TASK REQUIREMENTS:
The reply should consist of the entire listing, word for word.

INFORMATION GIVEN:
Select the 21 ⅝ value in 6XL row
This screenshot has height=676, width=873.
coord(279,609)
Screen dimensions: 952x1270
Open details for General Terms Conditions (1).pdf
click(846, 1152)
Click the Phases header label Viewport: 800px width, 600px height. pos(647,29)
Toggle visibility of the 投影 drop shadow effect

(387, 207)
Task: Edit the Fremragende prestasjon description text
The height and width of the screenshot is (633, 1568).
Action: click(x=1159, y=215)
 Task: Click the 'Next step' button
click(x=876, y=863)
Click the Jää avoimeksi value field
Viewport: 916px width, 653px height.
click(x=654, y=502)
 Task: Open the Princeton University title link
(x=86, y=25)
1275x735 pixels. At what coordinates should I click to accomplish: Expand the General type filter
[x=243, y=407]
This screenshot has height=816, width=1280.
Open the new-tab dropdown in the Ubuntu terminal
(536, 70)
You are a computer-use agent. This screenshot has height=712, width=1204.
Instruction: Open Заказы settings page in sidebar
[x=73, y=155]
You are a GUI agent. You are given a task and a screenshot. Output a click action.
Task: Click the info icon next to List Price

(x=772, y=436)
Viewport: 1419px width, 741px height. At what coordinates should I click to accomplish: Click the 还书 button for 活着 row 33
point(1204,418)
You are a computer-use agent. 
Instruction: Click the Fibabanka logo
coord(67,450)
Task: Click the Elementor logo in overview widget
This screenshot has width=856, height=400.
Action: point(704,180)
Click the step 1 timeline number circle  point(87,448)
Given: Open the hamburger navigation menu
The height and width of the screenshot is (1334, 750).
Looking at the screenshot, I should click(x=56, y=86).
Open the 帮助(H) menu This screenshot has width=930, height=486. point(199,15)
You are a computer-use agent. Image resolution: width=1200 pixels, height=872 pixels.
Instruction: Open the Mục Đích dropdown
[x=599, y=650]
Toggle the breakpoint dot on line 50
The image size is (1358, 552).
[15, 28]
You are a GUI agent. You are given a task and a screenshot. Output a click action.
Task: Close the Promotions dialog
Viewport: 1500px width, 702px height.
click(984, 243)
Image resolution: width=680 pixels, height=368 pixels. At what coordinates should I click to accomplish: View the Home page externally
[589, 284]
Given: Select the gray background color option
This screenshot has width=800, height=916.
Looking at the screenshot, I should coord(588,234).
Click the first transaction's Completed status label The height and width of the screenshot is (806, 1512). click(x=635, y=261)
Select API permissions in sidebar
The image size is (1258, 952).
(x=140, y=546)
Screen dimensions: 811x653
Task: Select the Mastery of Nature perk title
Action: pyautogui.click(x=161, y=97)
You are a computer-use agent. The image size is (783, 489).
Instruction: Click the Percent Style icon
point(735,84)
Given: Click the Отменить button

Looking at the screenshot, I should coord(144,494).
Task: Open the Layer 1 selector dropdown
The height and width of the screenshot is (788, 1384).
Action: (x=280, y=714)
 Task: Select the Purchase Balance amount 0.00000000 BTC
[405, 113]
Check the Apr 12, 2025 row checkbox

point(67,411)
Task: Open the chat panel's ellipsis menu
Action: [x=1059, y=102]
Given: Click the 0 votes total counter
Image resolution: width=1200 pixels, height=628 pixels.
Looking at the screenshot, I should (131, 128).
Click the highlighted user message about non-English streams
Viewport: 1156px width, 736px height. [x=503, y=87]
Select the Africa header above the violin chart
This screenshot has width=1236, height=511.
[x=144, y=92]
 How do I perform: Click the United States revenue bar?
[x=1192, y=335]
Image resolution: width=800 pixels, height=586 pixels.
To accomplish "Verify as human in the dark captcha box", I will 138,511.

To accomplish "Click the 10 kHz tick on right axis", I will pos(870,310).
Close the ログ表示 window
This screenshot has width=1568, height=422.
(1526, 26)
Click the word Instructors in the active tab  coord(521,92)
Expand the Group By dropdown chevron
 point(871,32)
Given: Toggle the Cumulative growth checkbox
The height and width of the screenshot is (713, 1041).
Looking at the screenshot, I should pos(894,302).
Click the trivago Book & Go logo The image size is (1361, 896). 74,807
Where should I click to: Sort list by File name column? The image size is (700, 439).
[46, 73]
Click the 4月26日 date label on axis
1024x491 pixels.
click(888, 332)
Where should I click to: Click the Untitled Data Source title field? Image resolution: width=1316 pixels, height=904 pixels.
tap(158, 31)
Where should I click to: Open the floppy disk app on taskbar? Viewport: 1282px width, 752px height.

PROBLEM SOLUTION:
Select the 21 ⅝ value in 6XL row
This screenshot has height=676, width=873.
coord(279,609)
Screen dimensions: 952x1270
Open details for General Terms Conditions (1).pdf
click(846, 1152)
Click the Phases header label Viewport: 800px width, 600px height. pos(647,29)
Toggle visibility of the 投影 drop shadow effect

(387, 207)
Task: Edit the Fremragende prestasjon description text
The height and width of the screenshot is (633, 1568).
Action: click(x=1159, y=215)
 Task: Click the 'Next step' button
click(x=876, y=863)
Click the Jää avoimeksi value field
Viewport: 916px width, 653px height.
click(x=654, y=502)
 Task: Open the Princeton University title link
(x=86, y=25)
1275x735 pixels. At what coordinates should I click to accomplish: Expand the General type filter
[x=243, y=407]
This screenshot has height=816, width=1280.
Open the new-tab dropdown in the Ubuntu terminal
(536, 70)
You are a computer-use agent. This screenshot has height=712, width=1204.
Instruction: Open Заказы settings page in sidebar
[x=73, y=155]
You are a GUI agent. You are given a task and a screenshot. Output a click action.
Task: Click the info icon next to List Price

(x=772, y=436)
Viewport: 1419px width, 741px height. At what coordinates should I click to accomplish: Click the 还书 button for 活着 row 33
point(1204,418)
You are a computer-use agent. 
Instruction: Click the Fibabanka logo
coord(67,450)
Task: Click the Elementor logo in overview widget
This screenshot has width=856, height=400.
Action: point(704,180)
Click the step 1 timeline number circle  point(87,448)
Given: Open the hamburger navigation menu
The height and width of the screenshot is (1334, 750).
Looking at the screenshot, I should click(x=56, y=86).
Open the 帮助(H) menu This screenshot has width=930, height=486. point(199,15)
You are a computer-use agent. Image resolution: width=1200 pixels, height=872 pixels.
Instruction: Open the Mục Đích dropdown
[x=599, y=650]
Toggle the breakpoint dot on line 50
The image size is (1358, 552).
[15, 28]
You are a GUI agent. You are given a task and a screenshot. Output a click action.
Task: Close the Promotions dialog
Viewport: 1500px width, 702px height.
click(984, 243)
Image resolution: width=680 pixels, height=368 pixels. At what coordinates should I click to accomplish: View the Home page externally
[589, 284]
Given: Select the gray background color option
This screenshot has width=800, height=916.
Looking at the screenshot, I should coord(588,234).
Click the first transaction's Completed status label The height and width of the screenshot is (806, 1512). click(x=635, y=261)
Select API permissions in sidebar
The image size is (1258, 952).
(x=140, y=546)
Screen dimensions: 811x653
Task: Select the Mastery of Nature perk title
Action: pyautogui.click(x=161, y=97)
You are a computer-use agent. The image size is (783, 489).
Instruction: Click the Percent Style icon
point(735,84)
Given: Click the Отменить button

Looking at the screenshot, I should coord(144,494).
Task: Open the Layer 1 selector dropdown
The height and width of the screenshot is (788, 1384).
Action: (x=280, y=714)
 Task: Select the Purchase Balance amount 0.00000000 BTC
[405, 113]
Check the Apr 12, 2025 row checkbox

point(67,411)
Task: Open the chat panel's ellipsis menu
Action: [x=1059, y=102]
Given: Click the 0 votes total counter
Image resolution: width=1200 pixels, height=628 pixels.
Looking at the screenshot, I should (131, 128).
Click the highlighted user message about non-English streams
Viewport: 1156px width, 736px height. [x=503, y=87]
Select the Africa header above the violin chart
This screenshot has width=1236, height=511.
[x=144, y=92]
 How do I perform: Click the United States revenue bar?
[x=1192, y=335]
Image resolution: width=800 pixels, height=586 pixels.
To accomplish "Verify as human in the dark captcha box", I will 138,511.

To accomplish "Click the 10 kHz tick on right axis", I will pos(870,310).
Close the ログ表示 window
This screenshot has width=1568, height=422.
(1526, 26)
Click the word Instructors in the active tab  coord(521,92)
Expand the Group By dropdown chevron
 point(871,32)
Given: Toggle the Cumulative growth checkbox
The height and width of the screenshot is (713, 1041).
Looking at the screenshot, I should pos(894,302).
Click the trivago Book & Go logo The image size is (1361, 896). 74,807
Where should I click to: Sort list by File name column? The image size is (700, 439).
[46, 73]
Click the 4月26日 date label on axis
1024x491 pixels.
click(888, 332)
Where should I click to: Click the Untitled Data Source title field? Image resolution: width=1316 pixels, height=904 pixels.
tap(158, 31)
Where should I click to: Open the floppy disk app on taskbar? Viewport: 1282px width, 752px height.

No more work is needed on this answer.